Stored data entries
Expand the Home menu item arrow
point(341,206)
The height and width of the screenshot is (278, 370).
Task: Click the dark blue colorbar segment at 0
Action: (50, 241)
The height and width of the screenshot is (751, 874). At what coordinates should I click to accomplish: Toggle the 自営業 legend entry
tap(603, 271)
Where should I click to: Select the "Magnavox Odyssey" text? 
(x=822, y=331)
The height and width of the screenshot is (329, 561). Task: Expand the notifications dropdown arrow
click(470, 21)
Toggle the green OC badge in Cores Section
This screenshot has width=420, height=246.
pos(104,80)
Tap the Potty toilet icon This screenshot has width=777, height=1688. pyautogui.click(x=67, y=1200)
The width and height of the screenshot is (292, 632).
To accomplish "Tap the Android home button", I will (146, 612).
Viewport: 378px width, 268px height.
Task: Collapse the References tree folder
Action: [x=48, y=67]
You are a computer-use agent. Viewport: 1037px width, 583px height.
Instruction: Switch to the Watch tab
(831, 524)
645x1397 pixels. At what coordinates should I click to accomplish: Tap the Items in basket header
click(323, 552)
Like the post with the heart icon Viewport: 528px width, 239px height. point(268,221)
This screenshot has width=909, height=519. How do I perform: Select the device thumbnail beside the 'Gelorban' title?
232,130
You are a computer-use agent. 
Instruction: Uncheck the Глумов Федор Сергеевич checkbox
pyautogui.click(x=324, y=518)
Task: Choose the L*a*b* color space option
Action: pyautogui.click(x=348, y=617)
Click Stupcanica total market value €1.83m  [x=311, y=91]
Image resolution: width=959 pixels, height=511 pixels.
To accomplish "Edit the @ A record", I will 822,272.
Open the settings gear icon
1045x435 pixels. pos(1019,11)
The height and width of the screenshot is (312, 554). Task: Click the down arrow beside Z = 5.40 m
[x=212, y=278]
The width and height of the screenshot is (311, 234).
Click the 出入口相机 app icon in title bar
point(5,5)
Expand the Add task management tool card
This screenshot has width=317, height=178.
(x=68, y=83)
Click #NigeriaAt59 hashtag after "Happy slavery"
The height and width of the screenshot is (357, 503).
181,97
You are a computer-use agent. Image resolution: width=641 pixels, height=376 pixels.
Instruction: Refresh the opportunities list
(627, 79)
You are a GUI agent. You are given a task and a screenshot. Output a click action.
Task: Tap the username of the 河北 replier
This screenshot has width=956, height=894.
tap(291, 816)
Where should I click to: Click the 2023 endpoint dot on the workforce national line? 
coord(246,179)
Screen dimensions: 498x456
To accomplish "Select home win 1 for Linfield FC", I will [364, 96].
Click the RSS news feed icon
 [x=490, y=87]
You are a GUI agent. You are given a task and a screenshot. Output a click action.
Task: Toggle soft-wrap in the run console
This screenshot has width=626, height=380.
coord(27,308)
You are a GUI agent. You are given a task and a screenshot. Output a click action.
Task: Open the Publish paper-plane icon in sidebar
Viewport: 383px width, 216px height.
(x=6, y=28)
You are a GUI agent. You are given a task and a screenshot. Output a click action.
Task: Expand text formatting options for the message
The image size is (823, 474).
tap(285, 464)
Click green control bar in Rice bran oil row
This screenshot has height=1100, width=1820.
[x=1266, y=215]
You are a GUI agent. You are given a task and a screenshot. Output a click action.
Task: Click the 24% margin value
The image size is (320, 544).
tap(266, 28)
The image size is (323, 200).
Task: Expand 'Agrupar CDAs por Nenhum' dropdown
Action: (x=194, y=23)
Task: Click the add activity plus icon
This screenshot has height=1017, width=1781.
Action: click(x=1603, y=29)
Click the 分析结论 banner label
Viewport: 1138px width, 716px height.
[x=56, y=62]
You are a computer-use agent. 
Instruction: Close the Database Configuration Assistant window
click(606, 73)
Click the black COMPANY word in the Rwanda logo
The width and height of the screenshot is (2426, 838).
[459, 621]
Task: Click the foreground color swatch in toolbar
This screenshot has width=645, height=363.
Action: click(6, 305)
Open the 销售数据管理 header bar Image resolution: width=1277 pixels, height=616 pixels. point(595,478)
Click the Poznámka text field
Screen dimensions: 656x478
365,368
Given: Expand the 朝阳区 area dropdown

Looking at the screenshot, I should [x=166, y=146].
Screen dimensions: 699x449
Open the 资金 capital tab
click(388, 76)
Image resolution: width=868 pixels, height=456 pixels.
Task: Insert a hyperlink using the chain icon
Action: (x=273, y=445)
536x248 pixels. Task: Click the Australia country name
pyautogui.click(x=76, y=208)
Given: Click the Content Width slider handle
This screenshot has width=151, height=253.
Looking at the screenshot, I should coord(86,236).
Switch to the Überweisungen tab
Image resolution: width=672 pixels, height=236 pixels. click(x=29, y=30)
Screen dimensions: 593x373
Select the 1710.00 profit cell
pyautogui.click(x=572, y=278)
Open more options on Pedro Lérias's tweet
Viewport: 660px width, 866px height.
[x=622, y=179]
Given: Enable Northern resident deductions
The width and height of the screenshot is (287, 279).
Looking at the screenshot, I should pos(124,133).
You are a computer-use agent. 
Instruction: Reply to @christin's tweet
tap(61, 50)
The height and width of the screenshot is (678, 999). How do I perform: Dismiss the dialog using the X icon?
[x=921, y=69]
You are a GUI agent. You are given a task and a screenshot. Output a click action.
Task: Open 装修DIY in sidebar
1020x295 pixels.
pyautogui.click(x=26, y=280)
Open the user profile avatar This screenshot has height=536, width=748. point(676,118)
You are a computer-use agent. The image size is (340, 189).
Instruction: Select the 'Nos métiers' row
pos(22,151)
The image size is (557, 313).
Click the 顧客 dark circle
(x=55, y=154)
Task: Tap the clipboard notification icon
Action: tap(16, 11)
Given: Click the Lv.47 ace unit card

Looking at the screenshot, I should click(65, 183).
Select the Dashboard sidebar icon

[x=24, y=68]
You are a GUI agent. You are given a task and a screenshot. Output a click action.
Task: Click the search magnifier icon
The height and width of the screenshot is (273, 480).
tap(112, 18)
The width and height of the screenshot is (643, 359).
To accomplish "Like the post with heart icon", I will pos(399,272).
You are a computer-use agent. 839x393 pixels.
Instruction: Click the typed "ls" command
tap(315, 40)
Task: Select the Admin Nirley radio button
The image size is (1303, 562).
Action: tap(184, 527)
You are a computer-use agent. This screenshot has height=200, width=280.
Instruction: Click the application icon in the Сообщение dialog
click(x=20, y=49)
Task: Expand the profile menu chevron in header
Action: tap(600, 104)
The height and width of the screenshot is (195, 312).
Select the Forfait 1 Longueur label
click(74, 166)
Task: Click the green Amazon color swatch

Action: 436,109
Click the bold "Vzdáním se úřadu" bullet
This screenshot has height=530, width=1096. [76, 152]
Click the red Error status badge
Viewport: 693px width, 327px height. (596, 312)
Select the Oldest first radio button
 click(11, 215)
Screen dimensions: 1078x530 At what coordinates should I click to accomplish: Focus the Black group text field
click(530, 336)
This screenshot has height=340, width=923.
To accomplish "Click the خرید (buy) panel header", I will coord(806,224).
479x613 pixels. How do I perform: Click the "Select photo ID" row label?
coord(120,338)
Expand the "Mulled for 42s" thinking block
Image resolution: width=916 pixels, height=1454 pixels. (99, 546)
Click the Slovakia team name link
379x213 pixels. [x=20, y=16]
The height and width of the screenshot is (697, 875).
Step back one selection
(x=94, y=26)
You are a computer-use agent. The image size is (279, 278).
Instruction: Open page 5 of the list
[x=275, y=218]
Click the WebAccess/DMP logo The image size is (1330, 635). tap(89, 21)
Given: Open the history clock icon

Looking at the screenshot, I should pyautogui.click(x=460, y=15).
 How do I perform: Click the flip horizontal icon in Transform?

#### Your goal:
Return all lines in the entries above that carry the word "computer".

#### Solution for this exercise:
You are a computer-use agent. Viewport: 1037px width, 583px height.
You are a computer-use agent. 
You are a computer-use agent. Image resolution: width=641 pixels, height=376 pixels.
You are a computer-use agent. 
You are a computer-use agent. 
You are a computer-use agent. The image size is (340, 189).
You are a computer-use agent. 839x393 pixels.
You are a computer-use agent. This screenshot has height=200, width=280.
You are a computer-use agent. The image size is (279, 278).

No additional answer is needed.